• [Assignment] Copy the data exactly as it appears, and do not include any pictures.
_ _ _ _ _
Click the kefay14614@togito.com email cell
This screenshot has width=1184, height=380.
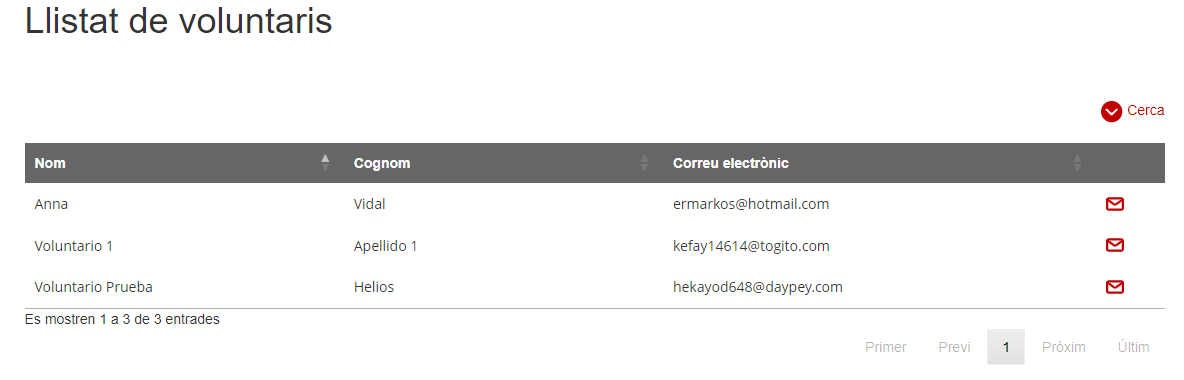pyautogui.click(x=751, y=246)
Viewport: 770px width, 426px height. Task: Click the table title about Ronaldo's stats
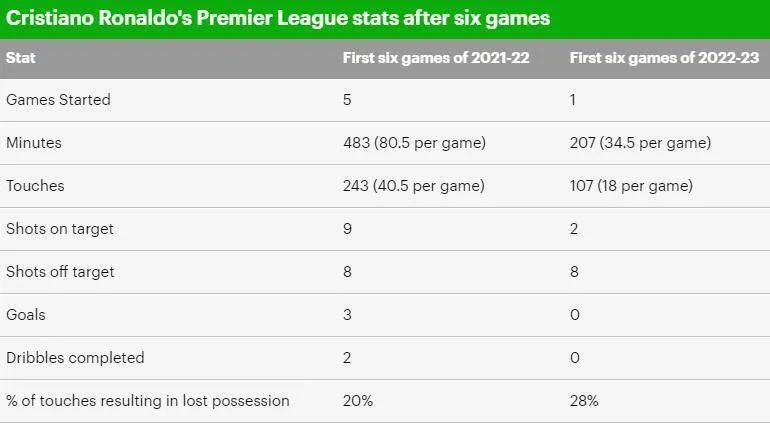coord(278,19)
_ _ _ _ _
• [Response box]
Click the kefay14614@togito.com email cell
This screenshot has width=1184, height=380.
pyautogui.click(x=751, y=246)
Viewport: 770px width, 426px height. Task: Click the table title about Ronaldo's stats
coord(278,19)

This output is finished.